If federal government agencies are considering activities that may affect a listed species, then they need to consult with FWS and NMFS to obtain a Biological Opinion about whether the federal actions would jeopardize the continued existence of a species or damage its critical habitat, including possible measures that would reduce the harm to threatened or endangered species while allowing the federal action to proceed (Section 7). Under the ESA, jeopardy occurs when an action is reasonably expected, directly or indirectly, to diminish a species’ numbers, reproduction, or distribution so that the likelihood of survival and recovery in the wild is appreciably reduced.

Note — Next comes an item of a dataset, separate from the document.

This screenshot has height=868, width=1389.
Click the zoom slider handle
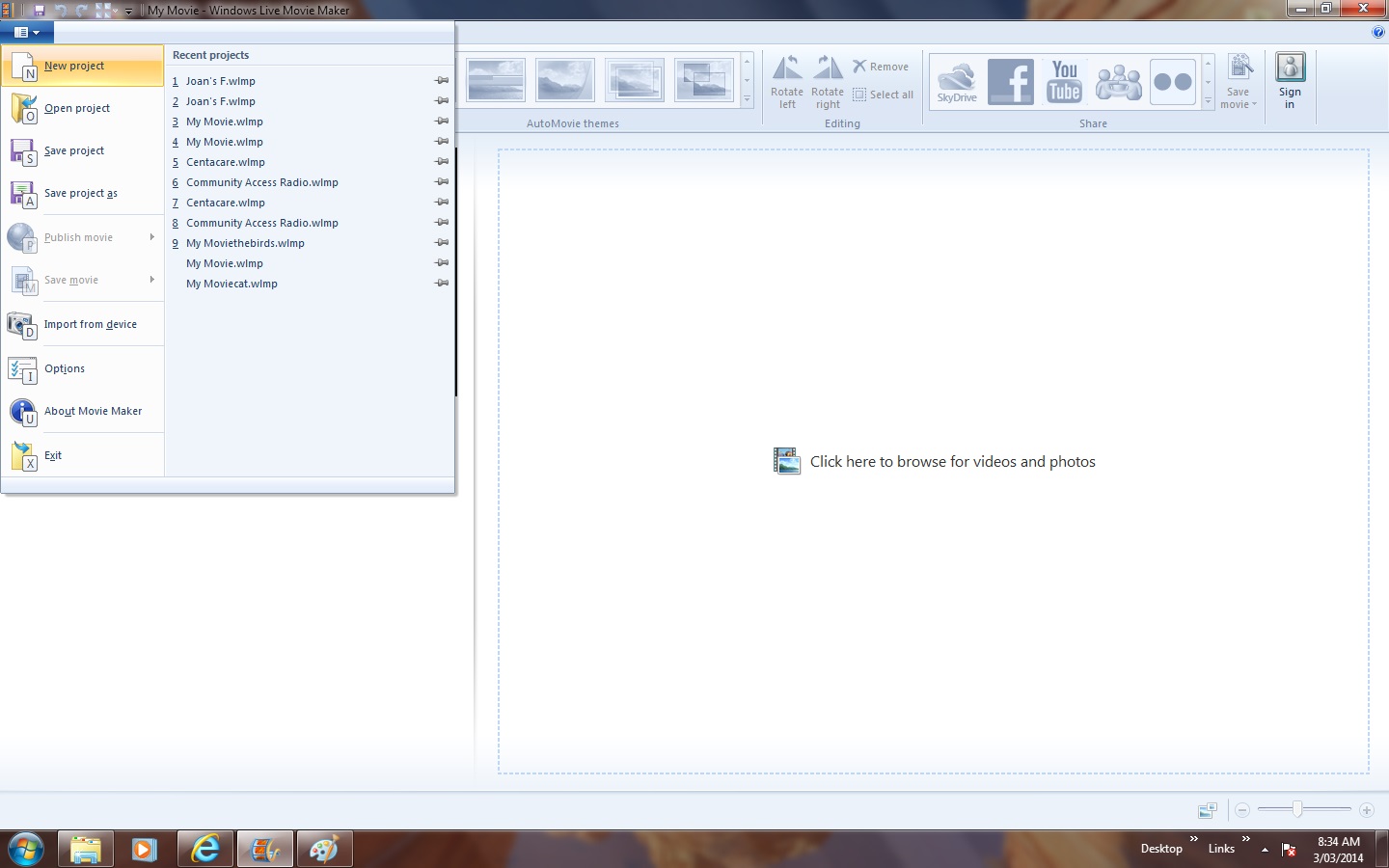coord(1297,810)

If FWS or NMFS determine that the federal action would likely jeopardize the listed species, then the Biological Opinion will also provide the consulting federal agency with reasonable and prudent alternative actions. These alternatives are often developed with input and assistance from the federal agency. Alternatives must:
- be consistent with the purpose of the proposed project
- be consistent with the federal agency’s legal authority and jurisdiction
- be economically and technically feasible
- in the opinion of FWS or NMFS, avoid harm to the species
If the FWS or NMFS determines that a proposed federal action would put a listed species in jeopardy, then the Federal agency has several options:
- implement one of the reasonable and prudent alternatives put forth by NMFS or FWS;
- modify the proposed project and consult again with NMFS or FWS;
- decide not to undertake (or fund, or authorize) the project;
- disagree with the opinion and proceed;
- apply for an exemption to the Endangered Species Committee.

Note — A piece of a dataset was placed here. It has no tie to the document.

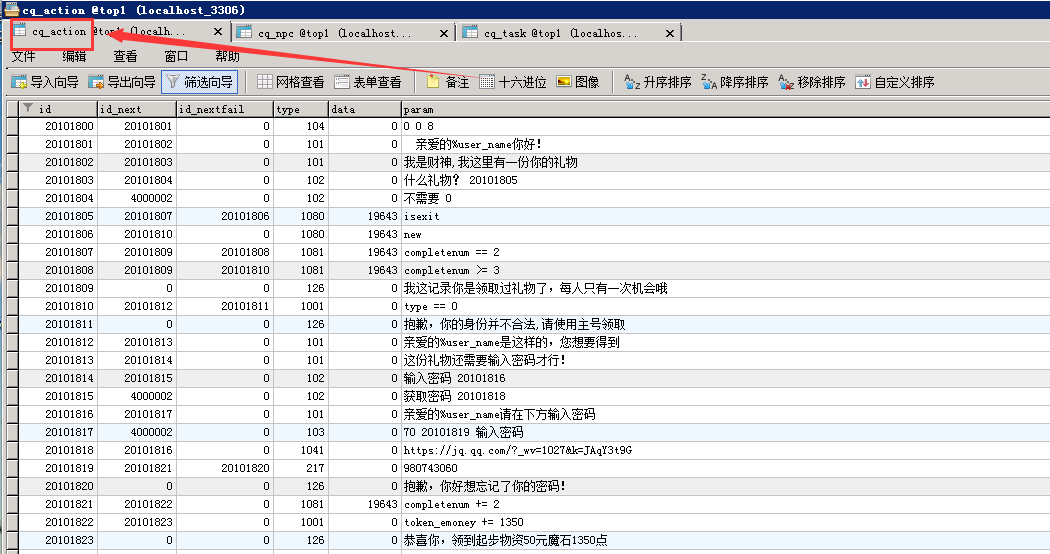The image size is (1050, 554).
Task: Open the 文件 menu
Action: tap(23, 56)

Threats to the Endangered Species Act
The Endangered Species Act is sometimes blamed for problems that have another cause. The reason California farmers have not had enough water in recent years was because of lengthy drought, not because of protections for the endangered delta smelt. Jobs in California have been lost is due to the housing foreclosure crisis and global recession, not because of the delta smelt.
Wolves are being blamed for declines in big game prey for human hunters, and for predation on livestock. As prey seek to avoid getting eaten by wolves, this effect on their behavior may also make it more challenging for human hunters to find big game. However, for certain prey, wolf reintroduction and ESA protection is beneficial, because of how wolves interact with other predators. Where wolves have returned to the Greater Yellowstone Ecosystem, coyote density is lower, and pronghorn fawns are four times more likely to survive (Berger, KM; Gese, EM; Berger, J. (2008) Indirect Effects and Traditional Trophic Cascades: A Test Involving Wolves, Coyotes, and Pronghorn. Ecology. 89;3;818-828). Additionally, wolves account for a small percentage of livestock losses. In 2005, the United States Department of Agriculture reported that deaths due to wolves were equal to one tenth of one percent of cattle losses. According to the state of Montana, wolves took 700 sheep in 2009, about one percent of total losses. Wolves took slightly more sheep than the number taken by eagles (600), fewer than those killed by dogs (1,300), and far fewer than bad weather (13,500).